- **INFORMATION GIVEN**
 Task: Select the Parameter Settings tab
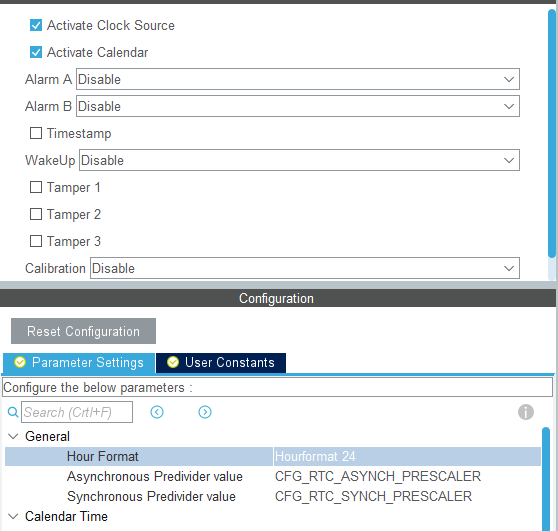tap(79, 363)
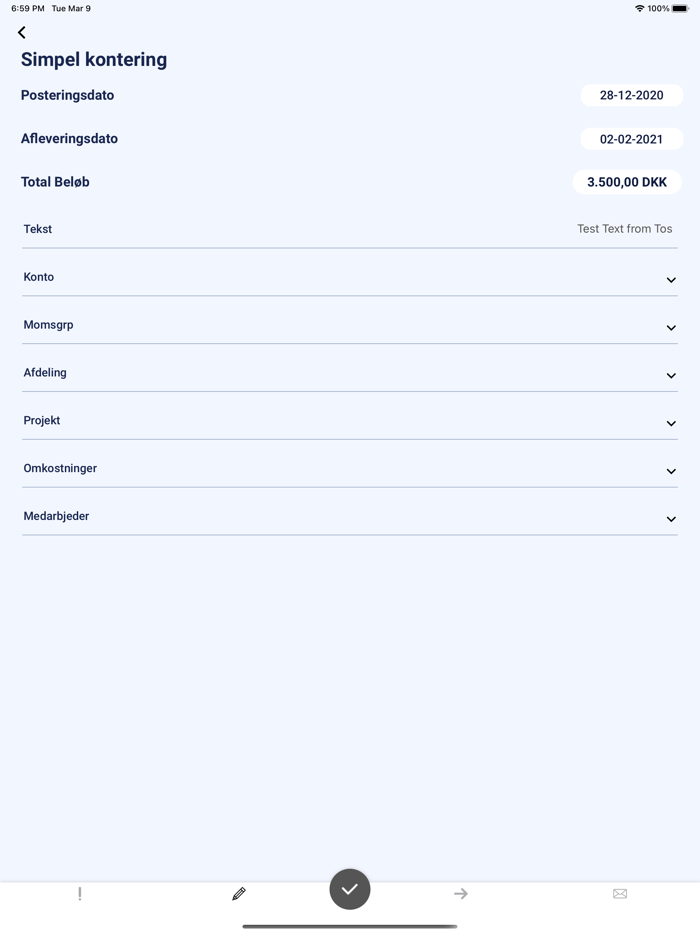Edit the Tekst field with Test Text from Tos
This screenshot has height=934, width=700.
tap(623, 229)
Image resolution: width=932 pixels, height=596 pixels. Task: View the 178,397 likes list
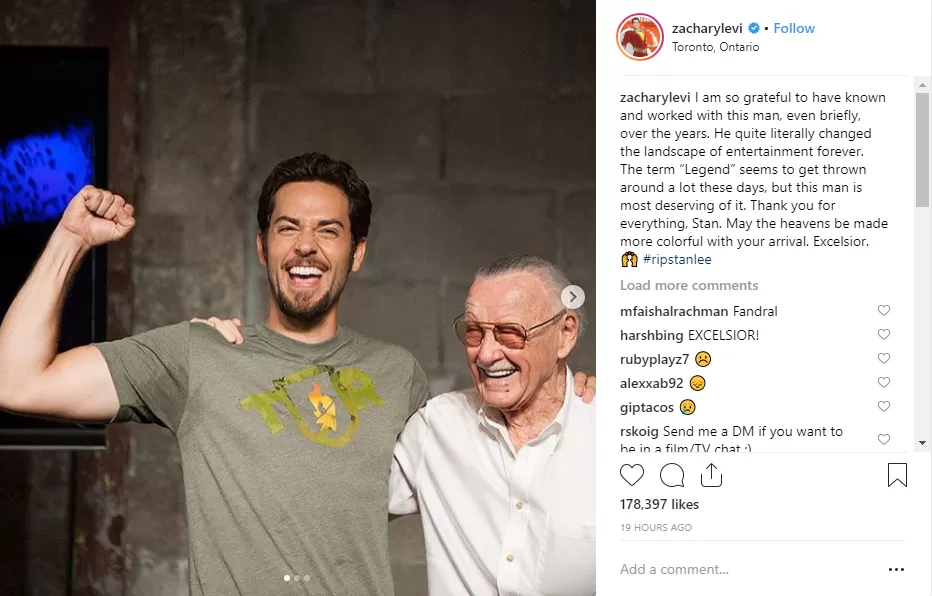(659, 505)
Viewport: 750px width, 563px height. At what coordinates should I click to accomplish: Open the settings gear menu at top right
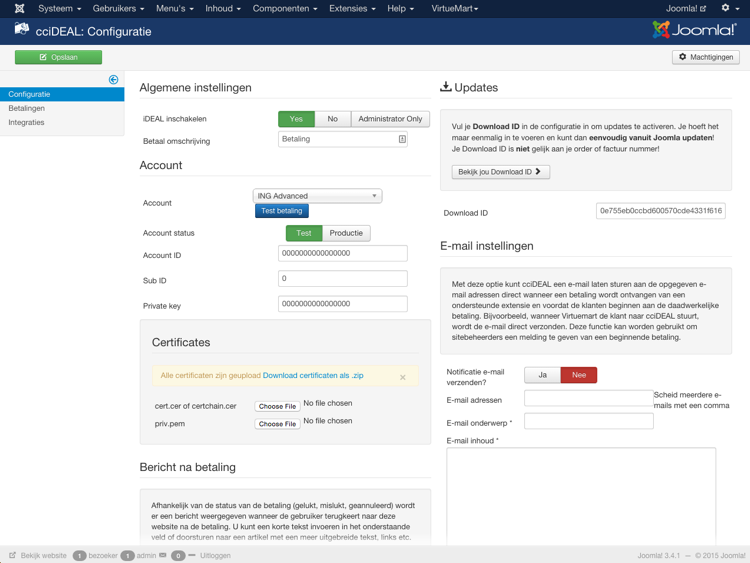(x=728, y=8)
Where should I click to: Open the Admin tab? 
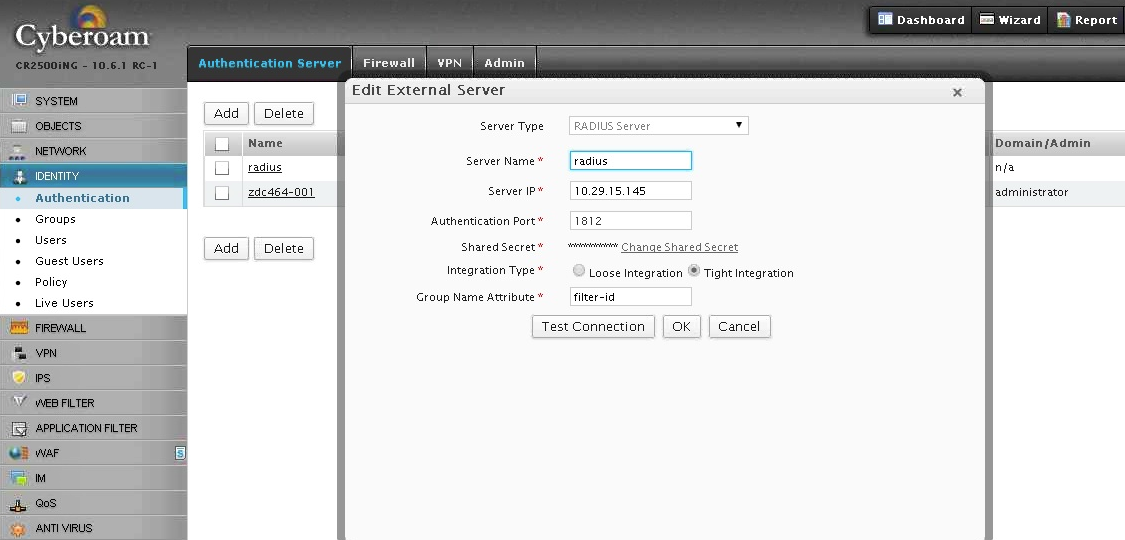[504, 63]
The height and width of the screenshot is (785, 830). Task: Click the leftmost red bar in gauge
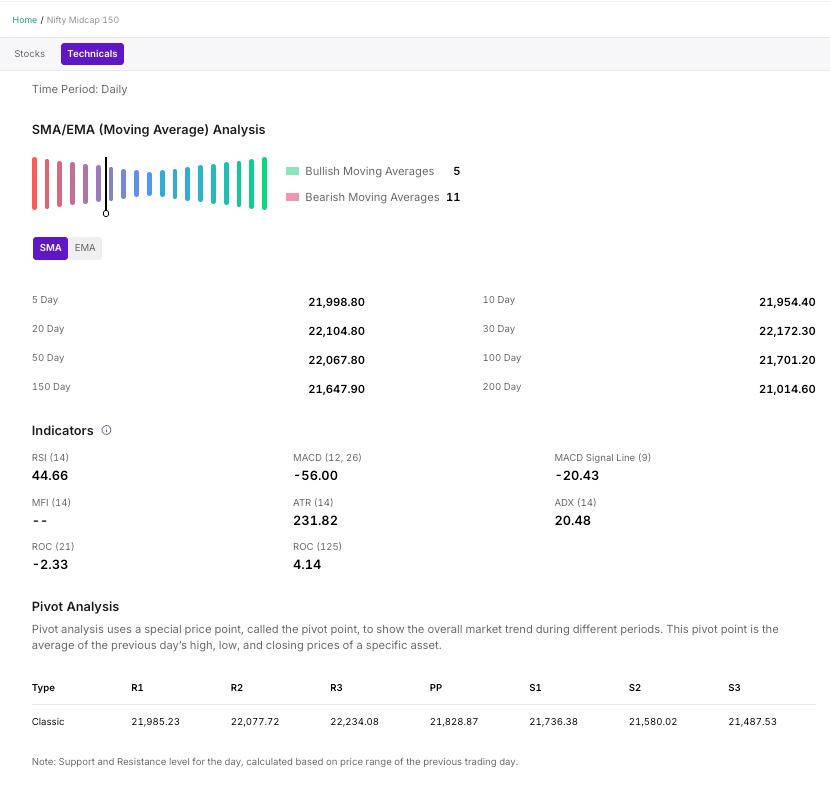tap(34, 183)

- **WHAT THE EXERCISE ASKS**
Pull out every line of the data above that contains the string "screenshot".

- **COMPLETED EXERCISE**
This screenshot has height=934, width=700.
The height and width of the screenshot is (785, 830). Task: Click the leftmost red bar in gauge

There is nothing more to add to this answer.